Customers often ask about our production, including the ways we promote fair, safe and healthy conditions in our factories in Bangladesh and China.
Rest assured, these factories are hand-picked for their social and environmental performance as well as their quality production.

At AS Colour we recognise our responsibilities to workers for the conditions under which our products are made. These responsibilities extend to all workers producing products or services for us.
We believe that good workplace standards, decent health and safety requirements, fair pay and conditions, and care for the environment are important elements in business success.
We value all of our employees, and set the same high standard for their working conditions as we set for the high quality of our products.



1. Where are AS Colour products made and how do you choose factories?

Our core T-shirting range is produced in Bangladesh and our more detailed garments are produced in China. The specific country of origin for each product can be found on our labels and on our Factories page.

Criteria for factory selection:

    • Quality – technology, skill, location, price, and efficiency continue to be the main factors which lead us to a new supplier. These factors provide us with a quality product for our customers.

EXTRACTED INFORMATION
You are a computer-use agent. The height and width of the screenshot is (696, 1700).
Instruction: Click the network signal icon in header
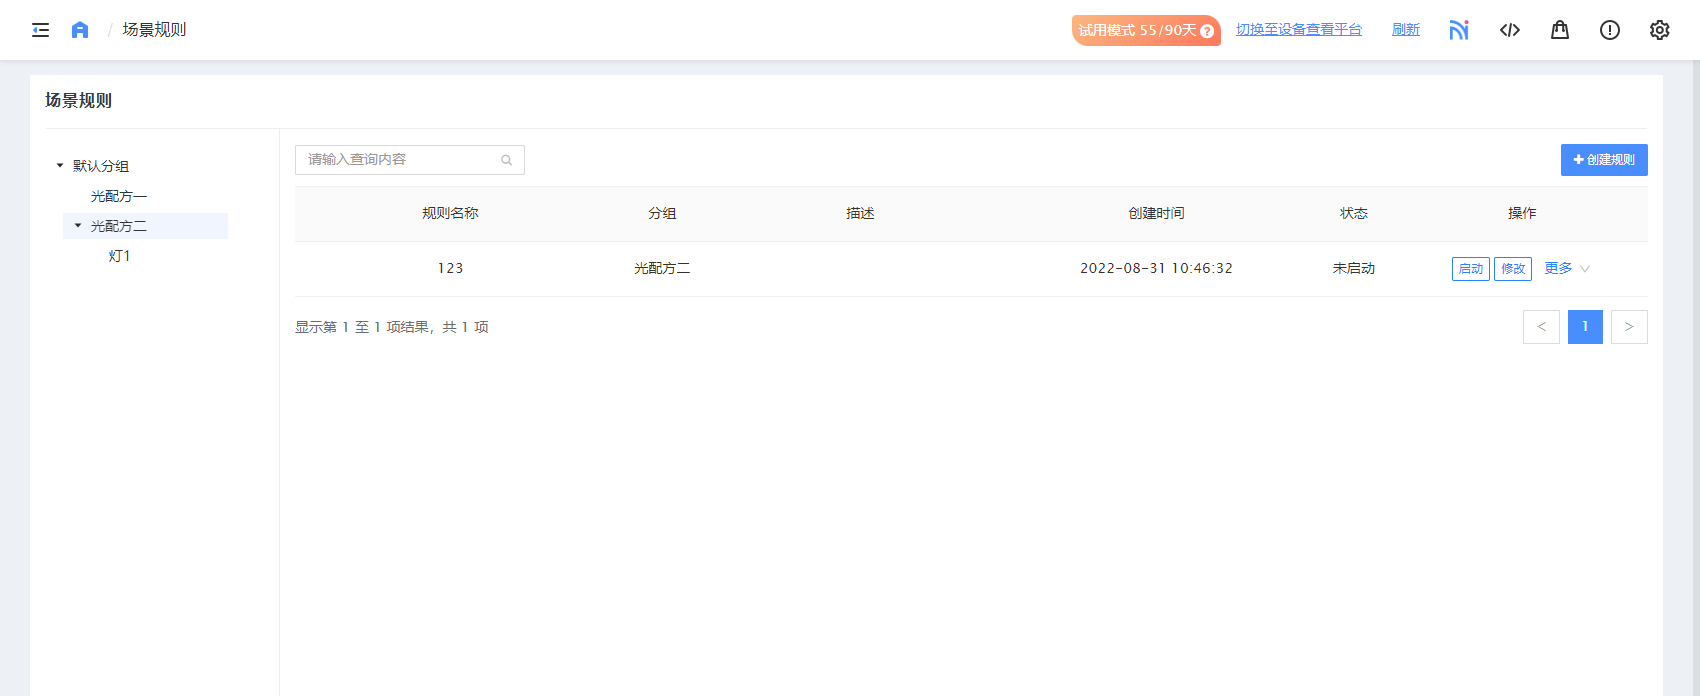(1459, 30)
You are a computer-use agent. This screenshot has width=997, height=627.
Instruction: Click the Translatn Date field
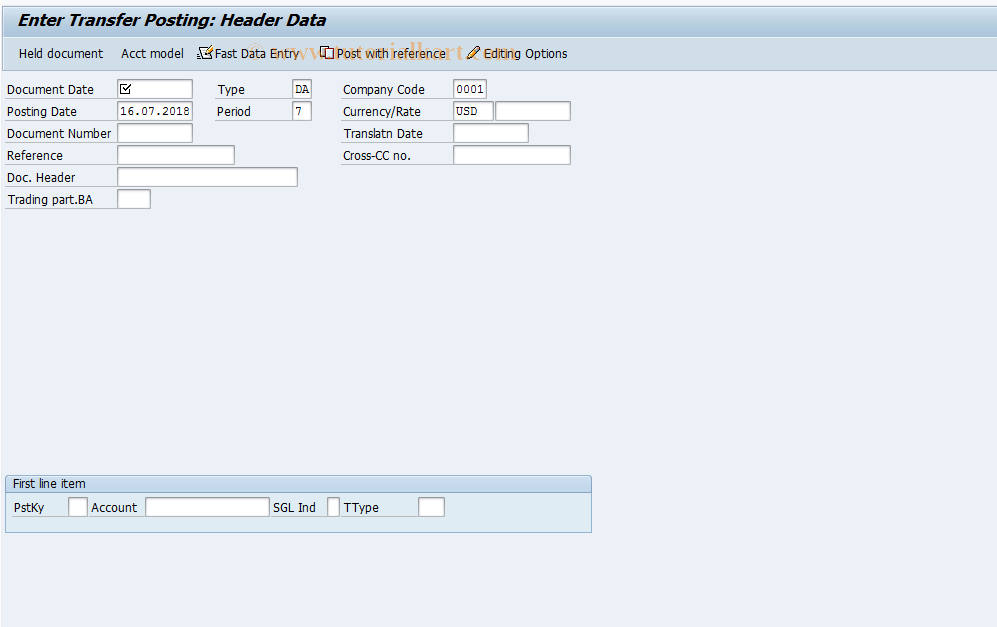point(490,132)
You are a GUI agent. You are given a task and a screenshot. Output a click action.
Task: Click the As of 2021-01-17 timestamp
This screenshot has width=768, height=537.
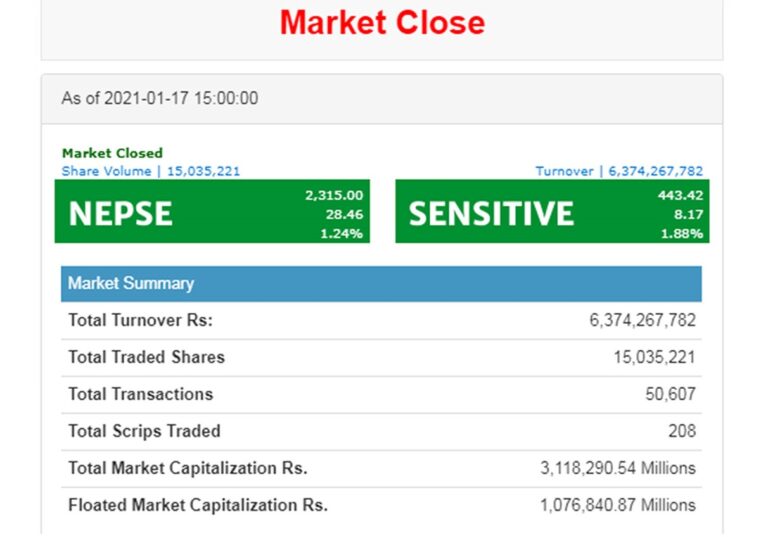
==
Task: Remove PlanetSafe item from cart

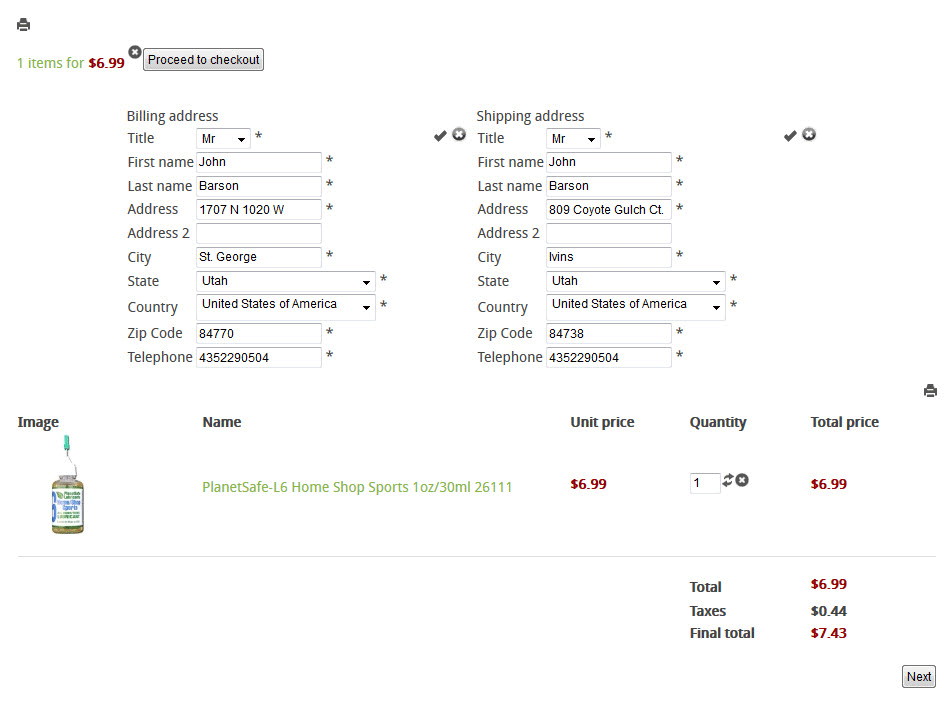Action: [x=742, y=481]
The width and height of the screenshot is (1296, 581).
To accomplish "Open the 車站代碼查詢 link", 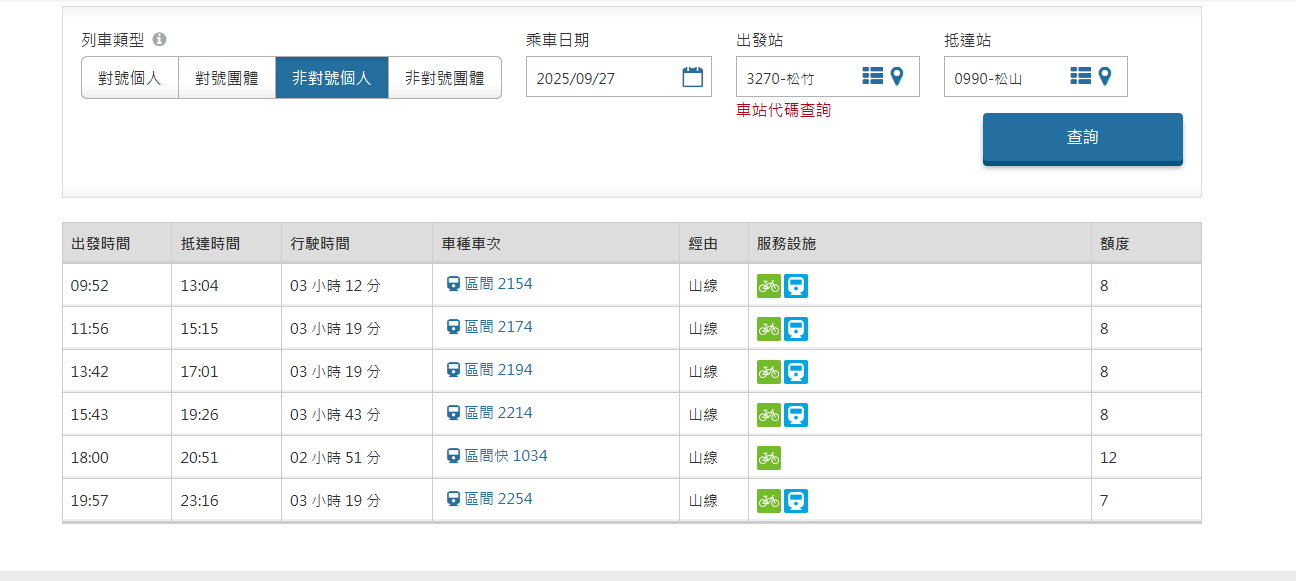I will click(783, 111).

GIVEN REQUEST 1
According to the AS Colour page, in which country is the core T-shirting range produced?
GIVEN REQUEST 2
Please reproduce the AS Colour page word for word, starting at "We believe that" and ending at "in business success.".
GIVEN REQUEST 3
Name every factor that the AS Colour page lists under Quality as leading the company to a new supplier.
The records come from a different source than the AS Colour page.

COMPLETE RESPONSE 1
Bangladesh.

COMPLETE RESPONSE 2
We believe that good workplace standards, decent health and safety requirements, fair pay and conditions, and care for the environment are important elements in business success.

COMPLETE RESPONSE 3
Technology, skill, location, price, and efficiency.